(begin)

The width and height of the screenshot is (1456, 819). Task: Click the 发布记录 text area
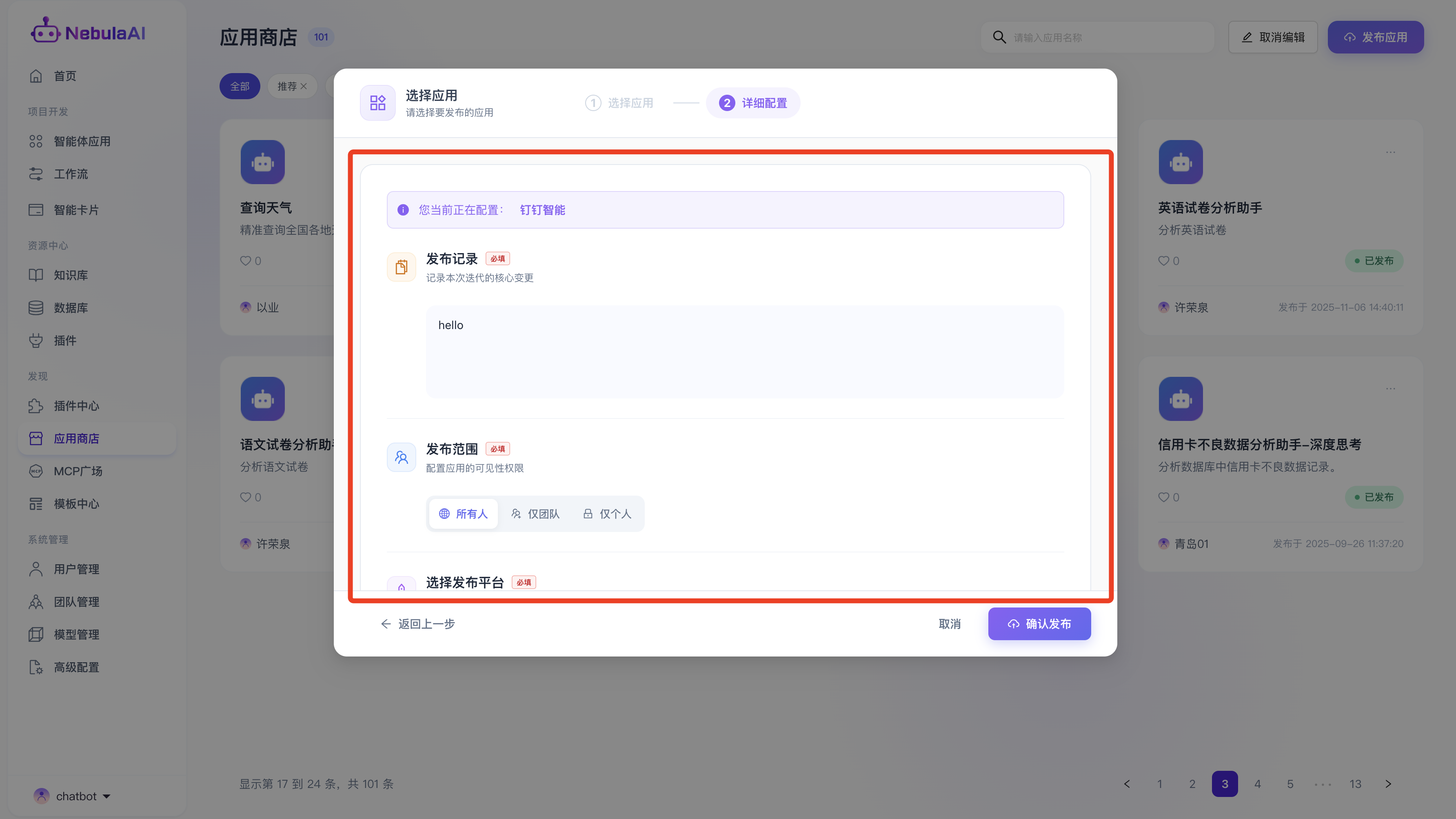click(744, 351)
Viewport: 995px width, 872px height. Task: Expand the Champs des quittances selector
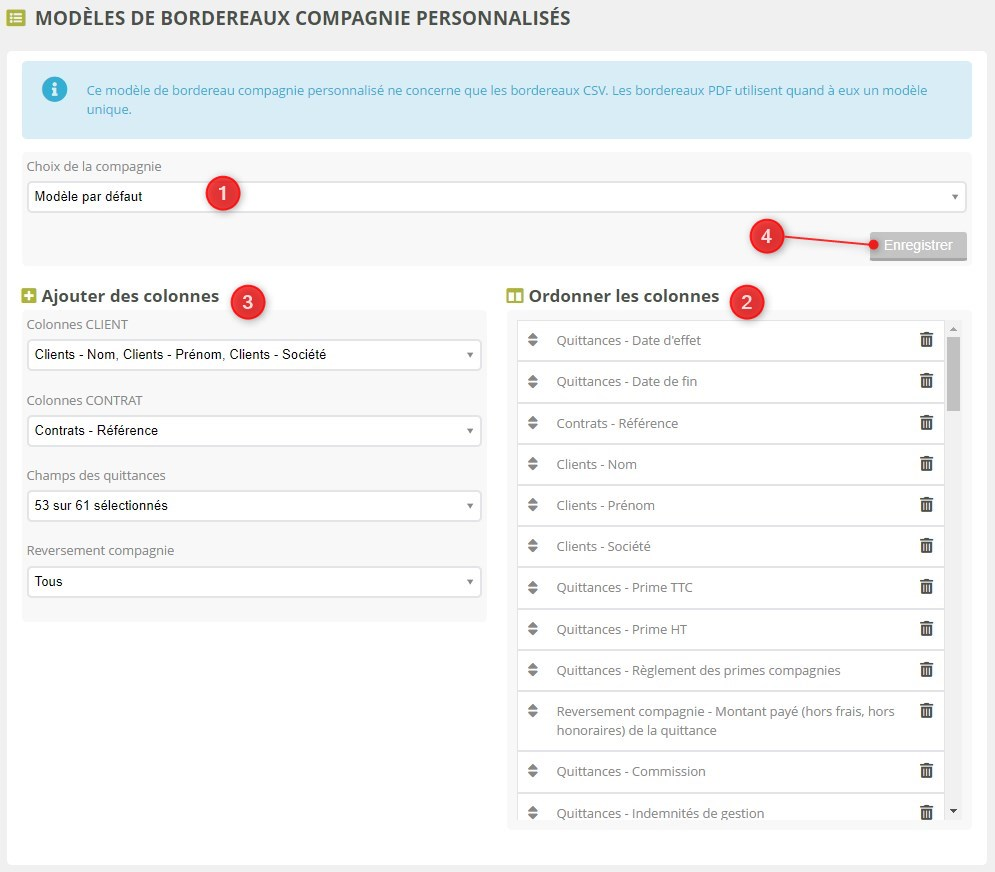point(253,506)
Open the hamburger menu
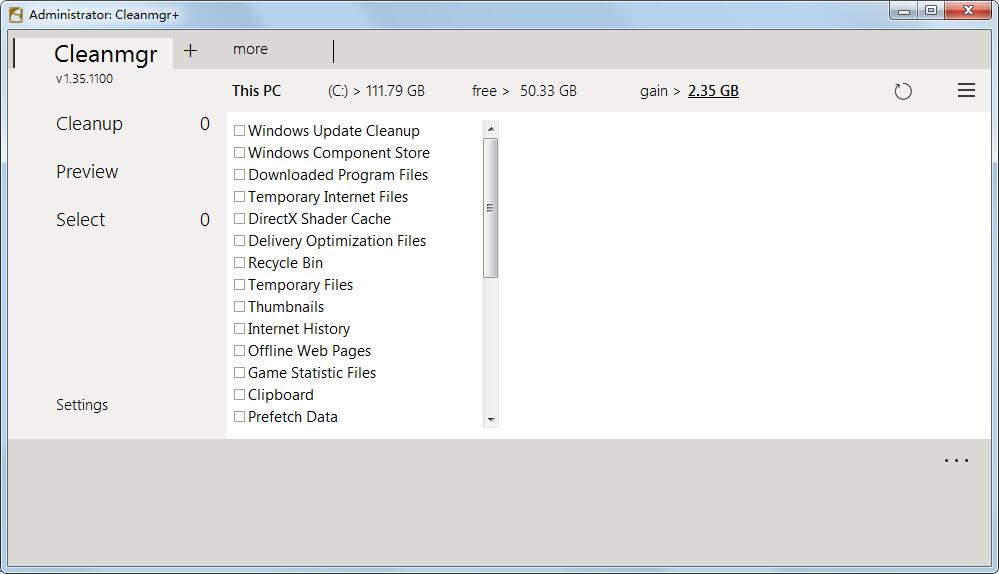Image resolution: width=999 pixels, height=574 pixels. [966, 91]
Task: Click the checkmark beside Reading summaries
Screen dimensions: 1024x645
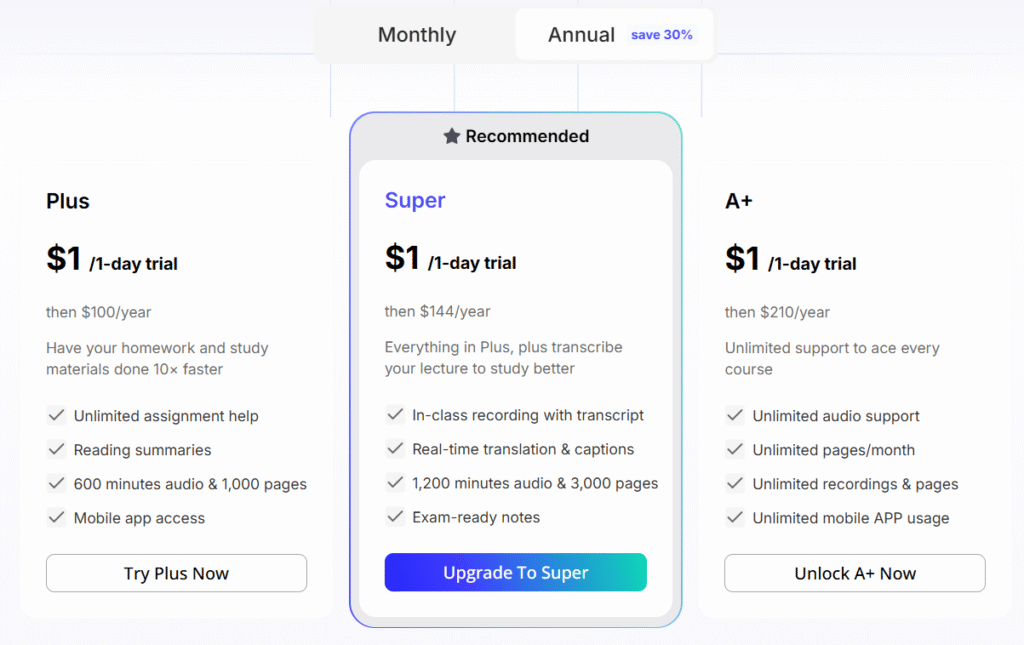Action: click(56, 450)
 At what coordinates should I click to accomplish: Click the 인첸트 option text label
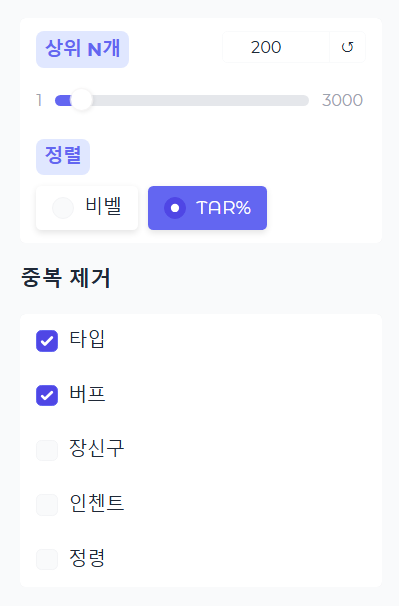pos(97,503)
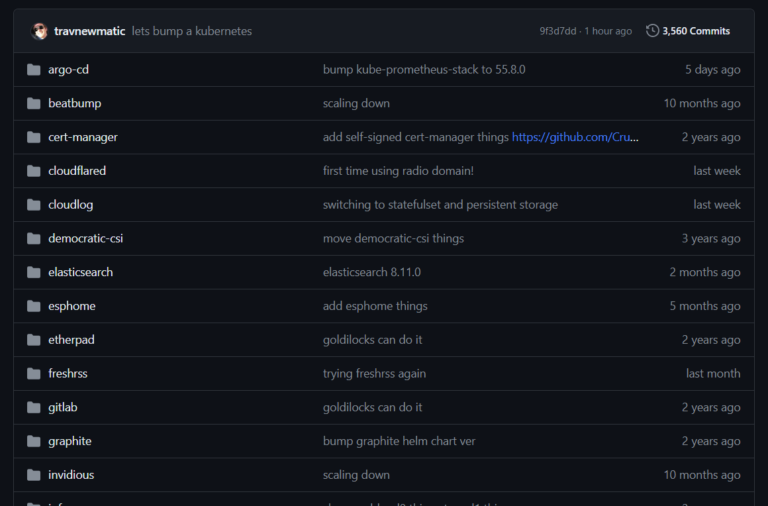Open the travnewmatic author profile link
Image resolution: width=768 pixels, height=506 pixels.
(90, 31)
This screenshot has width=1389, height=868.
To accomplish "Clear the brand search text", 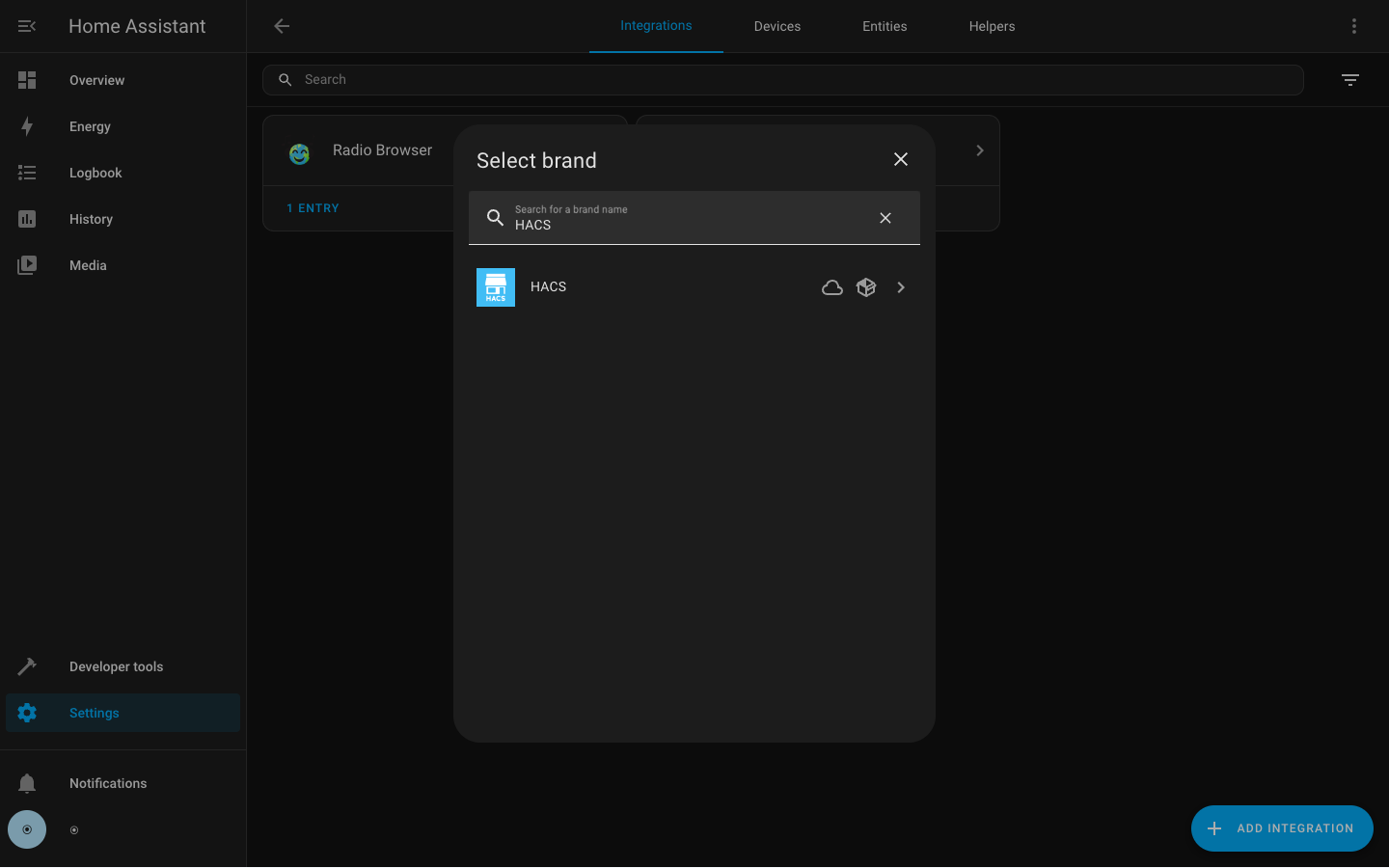I will tap(885, 218).
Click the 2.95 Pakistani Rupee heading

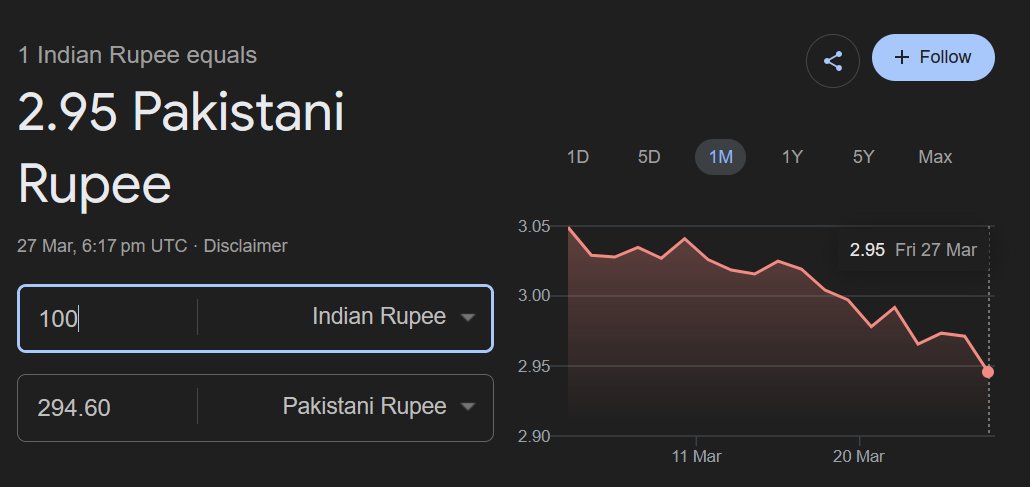[x=181, y=149]
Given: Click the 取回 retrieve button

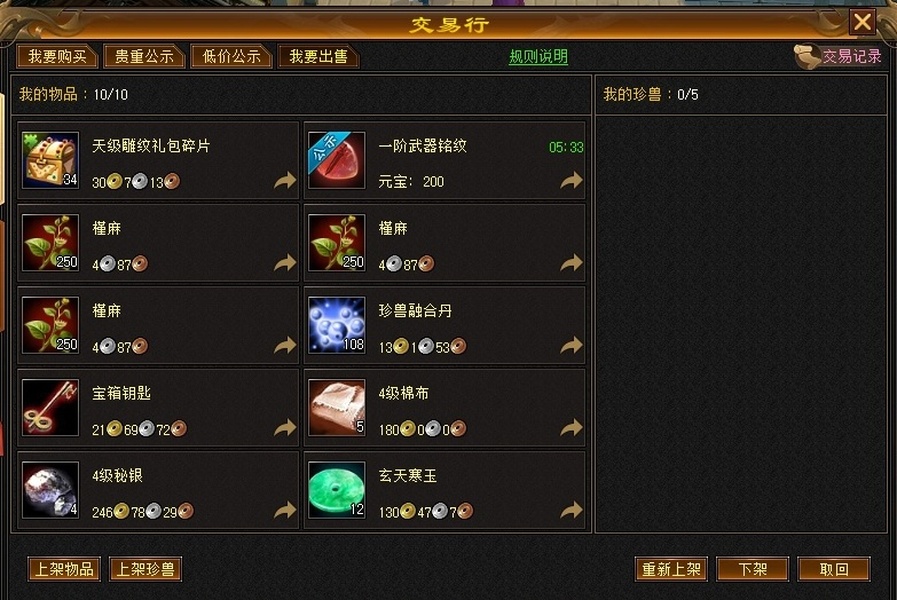Looking at the screenshot, I should [834, 569].
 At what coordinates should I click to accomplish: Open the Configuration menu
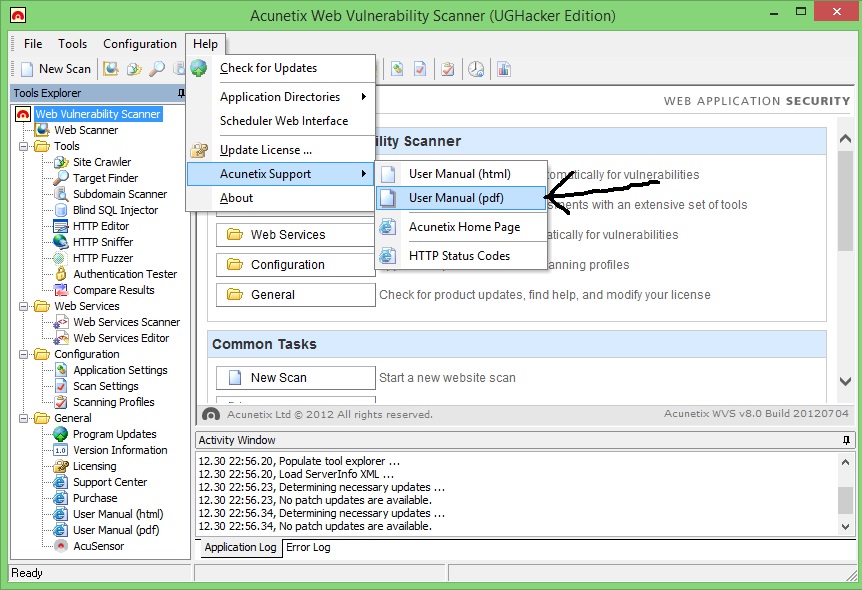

(end)

Transcribe the data word for word, from its first line down to and including the line containing "Action: click(56, 450)", and leave out the pictures.

▶ [REPLY]:
The width and height of the screenshot is (1456, 819). Task: Click the 发布记录 text area
click(744, 351)
Viewport: 995px width, 872px height. Task: Expand the Champs des quittances selector
point(253,506)
Open the hamburger menu
Image resolution: width=999 pixels, height=574 pixels. [966, 91]
Task: Click the checkmark beside Reading summaries
Screen dimensions: 1024x645
Action: click(56, 450)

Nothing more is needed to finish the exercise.